Robert Petkoff is an actor and audiobook narrator who has won a prestigious Audie Award and multiple AudioFile Earphones Awards. He has appeared on Chappelle’s Show, Law & Order, and Quantum Leap. His Broadway credits include Sir Robin in Spamalot, Perchik in Fiddler on the Roof, and Tateh in Ragtime.
F. Murray Abraham is an American actor. He became widely known during the 1980s after winning the Academy Award for Best Actor for his role as Antonio Salieri in the 1984 film Amadeus. He has appeared in many roles, both leading and supporting, in such major films as All the President’s Men and Scarface and the award-winning television series Homeland. He has also acted on Broad and Off-Broadway and won numerous awards for his work in theater, film, television, and audio recordings. He has also received lifetime achievement awards and has been inducted into the American Theater Hall of Fame.
Edoardo Ballerini, an American actor, director, film producer, and award–winning narrator. He has won several Audie Awards for best narration, including for 2019’s Best Male Narrator of the Year, and was named a Golden Voice by AudioFile magazine in 2019. He has narrated over two hundred audiobooks, from classics to modern masters, from bestsellers to the inspirational, from Nobel and Pulitzer Prize winners to spine-tingling series, and much more. In television and film, he is best known for his roles in The Sopranos, 24, I Shot Andy Warhol, Dinner Rush, and Romeo Must Die. He is also trained in theater and continues to do much work on stage.
Edward Herrmann (1943–2014) was one of America’s top audiobook narrators. He won multiple Earphones and Audie Awards, and his narration of the King James version of the Bible remains a benchmark in the industry.
Kate Mulgrew is an accomplished film and television actress, most noted for her lead role as Captain Kathryn Janeway on Star Trek: Voyager. Other television credits include Ryan’s Hope, Murphy Brown, Cheers, and the Netflix original series Orange Is the New Black. She has won numerous awards for her performances, including an Obie Award, Golden Satellite Award, Saturn Award, and a Golden Globe nomination. Her audiobook narrations have won her four AudioFile Earphones Awards.
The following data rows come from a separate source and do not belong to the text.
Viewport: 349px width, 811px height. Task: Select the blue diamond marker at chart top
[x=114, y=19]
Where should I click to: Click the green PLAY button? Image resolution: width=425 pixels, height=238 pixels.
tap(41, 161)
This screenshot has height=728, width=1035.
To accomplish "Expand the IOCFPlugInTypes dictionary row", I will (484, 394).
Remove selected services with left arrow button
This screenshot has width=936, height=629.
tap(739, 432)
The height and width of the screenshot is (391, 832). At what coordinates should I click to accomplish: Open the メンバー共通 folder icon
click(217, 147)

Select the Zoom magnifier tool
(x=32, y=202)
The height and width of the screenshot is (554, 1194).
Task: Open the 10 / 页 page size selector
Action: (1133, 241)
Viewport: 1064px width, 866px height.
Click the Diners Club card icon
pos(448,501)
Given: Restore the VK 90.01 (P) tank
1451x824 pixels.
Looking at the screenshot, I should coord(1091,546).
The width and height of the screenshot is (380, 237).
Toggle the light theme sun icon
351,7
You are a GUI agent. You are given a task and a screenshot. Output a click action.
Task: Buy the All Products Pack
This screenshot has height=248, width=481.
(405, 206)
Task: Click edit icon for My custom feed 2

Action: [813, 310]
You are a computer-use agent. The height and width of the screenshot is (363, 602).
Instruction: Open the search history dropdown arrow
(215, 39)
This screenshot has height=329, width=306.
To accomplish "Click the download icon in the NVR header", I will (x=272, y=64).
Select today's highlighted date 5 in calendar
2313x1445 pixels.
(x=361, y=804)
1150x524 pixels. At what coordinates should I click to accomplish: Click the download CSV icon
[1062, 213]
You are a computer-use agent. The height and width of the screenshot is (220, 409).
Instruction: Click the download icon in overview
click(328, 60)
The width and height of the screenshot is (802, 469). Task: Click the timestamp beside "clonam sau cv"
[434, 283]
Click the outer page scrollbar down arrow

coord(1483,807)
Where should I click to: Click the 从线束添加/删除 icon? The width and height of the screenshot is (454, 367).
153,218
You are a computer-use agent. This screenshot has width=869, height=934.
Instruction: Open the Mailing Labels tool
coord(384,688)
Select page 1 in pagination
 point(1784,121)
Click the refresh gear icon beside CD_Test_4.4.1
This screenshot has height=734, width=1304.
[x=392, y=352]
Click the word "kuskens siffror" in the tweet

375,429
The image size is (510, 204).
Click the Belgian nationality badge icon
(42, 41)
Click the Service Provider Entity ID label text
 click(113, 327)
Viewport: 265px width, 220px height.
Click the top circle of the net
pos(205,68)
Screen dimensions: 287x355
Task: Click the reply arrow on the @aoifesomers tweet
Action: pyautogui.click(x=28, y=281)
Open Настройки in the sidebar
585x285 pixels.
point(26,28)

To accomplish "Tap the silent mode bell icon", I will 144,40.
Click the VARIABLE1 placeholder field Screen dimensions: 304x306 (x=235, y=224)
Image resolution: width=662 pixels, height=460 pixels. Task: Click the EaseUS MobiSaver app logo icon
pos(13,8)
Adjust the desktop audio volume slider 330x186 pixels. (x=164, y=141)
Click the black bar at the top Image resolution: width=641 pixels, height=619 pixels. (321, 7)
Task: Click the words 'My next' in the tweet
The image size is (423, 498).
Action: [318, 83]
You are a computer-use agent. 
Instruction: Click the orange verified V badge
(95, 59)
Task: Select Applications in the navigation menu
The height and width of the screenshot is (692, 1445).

Simon Van Booy was born in London and grew up in rural Wales and Oxford. After playing football in Kentucky for two years, he lived in Paris and Athens before earning an MFA in 2002. He is the editor of multiple philosophy books and his essays have appeared in the New York Times, New York Post, the Daily Telegraph, and the Guardian, as well as on NPR. He lives in New York City, where he teaches at the School of Visual Arts and Long Island University. He is also involved in the Rutgers Early College Humanities program for young adults living in underserved communities. He won the H.R. Hays Poetry Award, the Frank O’Connor International Short Story Award, was a finalist for the Vilcek Prize for Creative Promise, and his work has been translated into thirteen languages.
Robin Eller is a narrator, actress, singer, and dance educator. She has appeared on stage, in films, and on such television programs as The Bernie Mac Show, The Bold and the Beautiful, The Young and the Restless, and General Hospital, as well as numerous commercials. As a dancer, she has traveled the world with the legendary James Brown.